Suelto un quejido; por ahora, las opciones no son como para emocionarse. ¿El actual presidente, antipático y mediocre en su trabajo, candidato para una segunda legislatura? ¿O los candidatos de la oposición, a los que a veces es difícil tomarse en serio dada la ideología radical que abrazan? A veces da la impresión de que sueltan la locura más grande que se les ocurre solo para obtener la atención de los medios.
—Sería emocionante que Matt Hamilton se presentara —añade Sam.
La bebida se me derrama en el jersey cuando oigo su nombre.
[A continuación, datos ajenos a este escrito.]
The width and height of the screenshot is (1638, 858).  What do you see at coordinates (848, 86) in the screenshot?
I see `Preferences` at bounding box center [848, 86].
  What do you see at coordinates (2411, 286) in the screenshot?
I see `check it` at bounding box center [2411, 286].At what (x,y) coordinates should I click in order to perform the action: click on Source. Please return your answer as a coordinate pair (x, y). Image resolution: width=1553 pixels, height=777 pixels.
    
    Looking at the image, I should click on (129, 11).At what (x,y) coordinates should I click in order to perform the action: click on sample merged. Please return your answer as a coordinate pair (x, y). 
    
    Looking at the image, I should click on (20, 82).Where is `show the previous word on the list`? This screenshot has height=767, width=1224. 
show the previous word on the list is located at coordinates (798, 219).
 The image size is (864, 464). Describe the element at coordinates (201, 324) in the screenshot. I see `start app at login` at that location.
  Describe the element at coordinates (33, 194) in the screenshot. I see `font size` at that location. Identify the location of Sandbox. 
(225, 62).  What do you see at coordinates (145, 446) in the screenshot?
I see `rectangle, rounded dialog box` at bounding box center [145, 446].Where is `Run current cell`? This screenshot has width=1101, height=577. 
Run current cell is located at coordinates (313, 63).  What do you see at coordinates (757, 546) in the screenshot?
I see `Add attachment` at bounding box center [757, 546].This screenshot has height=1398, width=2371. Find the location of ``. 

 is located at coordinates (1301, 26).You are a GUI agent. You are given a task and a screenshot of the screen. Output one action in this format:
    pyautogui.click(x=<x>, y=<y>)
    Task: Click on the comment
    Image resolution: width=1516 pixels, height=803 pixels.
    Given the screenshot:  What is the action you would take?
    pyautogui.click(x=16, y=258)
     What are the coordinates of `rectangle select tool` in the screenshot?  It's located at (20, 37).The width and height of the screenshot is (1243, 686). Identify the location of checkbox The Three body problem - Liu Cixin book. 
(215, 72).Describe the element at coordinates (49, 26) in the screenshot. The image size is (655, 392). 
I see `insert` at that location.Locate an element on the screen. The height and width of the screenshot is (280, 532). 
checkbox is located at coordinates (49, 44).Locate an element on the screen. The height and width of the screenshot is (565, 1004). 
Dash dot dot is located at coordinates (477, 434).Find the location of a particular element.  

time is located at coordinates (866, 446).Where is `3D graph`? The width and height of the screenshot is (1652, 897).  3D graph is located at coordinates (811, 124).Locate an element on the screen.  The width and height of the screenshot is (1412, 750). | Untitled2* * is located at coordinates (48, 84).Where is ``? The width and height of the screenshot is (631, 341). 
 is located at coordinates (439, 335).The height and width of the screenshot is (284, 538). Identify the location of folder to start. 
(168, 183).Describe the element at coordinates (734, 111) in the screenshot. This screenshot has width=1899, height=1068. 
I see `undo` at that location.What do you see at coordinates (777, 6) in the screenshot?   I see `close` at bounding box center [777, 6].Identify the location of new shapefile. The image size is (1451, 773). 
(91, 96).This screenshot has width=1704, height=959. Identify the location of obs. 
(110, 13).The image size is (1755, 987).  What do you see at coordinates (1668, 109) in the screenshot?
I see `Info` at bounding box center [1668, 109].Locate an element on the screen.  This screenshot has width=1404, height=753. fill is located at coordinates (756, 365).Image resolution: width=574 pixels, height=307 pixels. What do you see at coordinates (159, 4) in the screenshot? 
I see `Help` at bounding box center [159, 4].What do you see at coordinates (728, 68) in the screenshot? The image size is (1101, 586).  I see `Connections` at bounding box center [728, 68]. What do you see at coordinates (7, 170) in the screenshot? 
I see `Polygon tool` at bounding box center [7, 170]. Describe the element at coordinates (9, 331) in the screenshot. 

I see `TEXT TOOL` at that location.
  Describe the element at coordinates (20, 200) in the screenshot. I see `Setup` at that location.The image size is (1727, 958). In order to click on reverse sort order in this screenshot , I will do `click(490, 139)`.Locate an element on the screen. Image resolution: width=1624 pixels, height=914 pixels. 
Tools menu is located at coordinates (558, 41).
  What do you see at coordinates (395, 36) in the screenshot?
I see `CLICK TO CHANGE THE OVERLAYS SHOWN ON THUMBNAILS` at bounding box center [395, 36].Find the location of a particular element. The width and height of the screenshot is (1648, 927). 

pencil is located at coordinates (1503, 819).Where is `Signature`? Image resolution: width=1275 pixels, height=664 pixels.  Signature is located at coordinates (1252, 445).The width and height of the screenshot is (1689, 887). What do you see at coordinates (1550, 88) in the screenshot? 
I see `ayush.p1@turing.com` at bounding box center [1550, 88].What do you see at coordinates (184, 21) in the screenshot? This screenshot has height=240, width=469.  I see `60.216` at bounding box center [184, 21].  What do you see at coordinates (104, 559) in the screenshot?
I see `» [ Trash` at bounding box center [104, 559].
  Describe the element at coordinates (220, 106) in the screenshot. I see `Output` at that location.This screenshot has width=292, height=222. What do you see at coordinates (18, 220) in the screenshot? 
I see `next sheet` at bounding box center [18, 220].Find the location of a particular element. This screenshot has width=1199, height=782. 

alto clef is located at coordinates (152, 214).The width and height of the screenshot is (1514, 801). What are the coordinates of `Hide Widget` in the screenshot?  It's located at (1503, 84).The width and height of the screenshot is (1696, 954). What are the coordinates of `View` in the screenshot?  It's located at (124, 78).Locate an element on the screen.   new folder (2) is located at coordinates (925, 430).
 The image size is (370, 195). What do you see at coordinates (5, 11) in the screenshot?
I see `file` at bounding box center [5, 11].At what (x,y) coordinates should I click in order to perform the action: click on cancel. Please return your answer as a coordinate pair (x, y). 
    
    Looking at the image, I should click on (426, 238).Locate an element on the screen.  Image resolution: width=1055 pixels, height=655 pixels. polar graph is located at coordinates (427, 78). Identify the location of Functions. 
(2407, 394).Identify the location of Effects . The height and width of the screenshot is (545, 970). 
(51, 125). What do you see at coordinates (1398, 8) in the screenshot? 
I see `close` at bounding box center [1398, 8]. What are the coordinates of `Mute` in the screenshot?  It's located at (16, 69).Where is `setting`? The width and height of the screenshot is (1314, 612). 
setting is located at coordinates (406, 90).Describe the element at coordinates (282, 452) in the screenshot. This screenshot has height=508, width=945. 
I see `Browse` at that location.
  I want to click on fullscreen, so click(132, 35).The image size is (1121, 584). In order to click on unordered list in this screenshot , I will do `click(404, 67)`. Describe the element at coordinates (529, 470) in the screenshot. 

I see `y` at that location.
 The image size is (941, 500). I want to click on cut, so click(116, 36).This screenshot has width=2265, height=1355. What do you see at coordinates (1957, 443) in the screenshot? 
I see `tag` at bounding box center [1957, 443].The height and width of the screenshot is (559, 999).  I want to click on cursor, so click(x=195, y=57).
—Tiene mi voto asegurado —continúa Sam.
—¿En serio? —Kayla arquea una ceja traviesa y sigue sirviendo tequila—. Charlotte conoce a Hammy.
Suelto un bufido y enseguida me limpio la mancha húmeda del jersey.
—Qué va, no es verdad —aseguro, y frunzo el ceño en dirección a Kayla—. No sé de dónde has sacado eso.
—Lo he sacado de ti.
—Bueno… hemos… —Sacudo la cabeza y le lanzo una mirada envenenada—. Lo he visto alguna vez, pero eso no implica que lo conozca. No sé nada de él. Sé tanto de él como vosotros, y la prensa no es fiable.
¡Dios! No sé por qué le conté a Kayla lo de Matthew Hamilton… Ocurrió a una edad en la que era muy joven e impresionable, evidentemente. Cometí el error de confesarle a mi mejor amiga que quería casarme con el chico. Pero, incluso entonces, por lo menos tuve la perspicacia de obligarle a prometer que jamás se lo diría a nadie. Las promesas de chiquillas tienden a parecer muy infantiles cuando somos adultos, supongo, y ahora no le importa hablar de ello.
—Venga ya, sí que lo conoces: estuviste años coladita por él —dice Kayla entre risas.
Veo que su novio me mira para disculparse.
—Me parece que Kay está lista para ir a casa.
—No estoy ni de cerca lo bastante borracha —protesta mientras él tira de ella para ponerla en pie.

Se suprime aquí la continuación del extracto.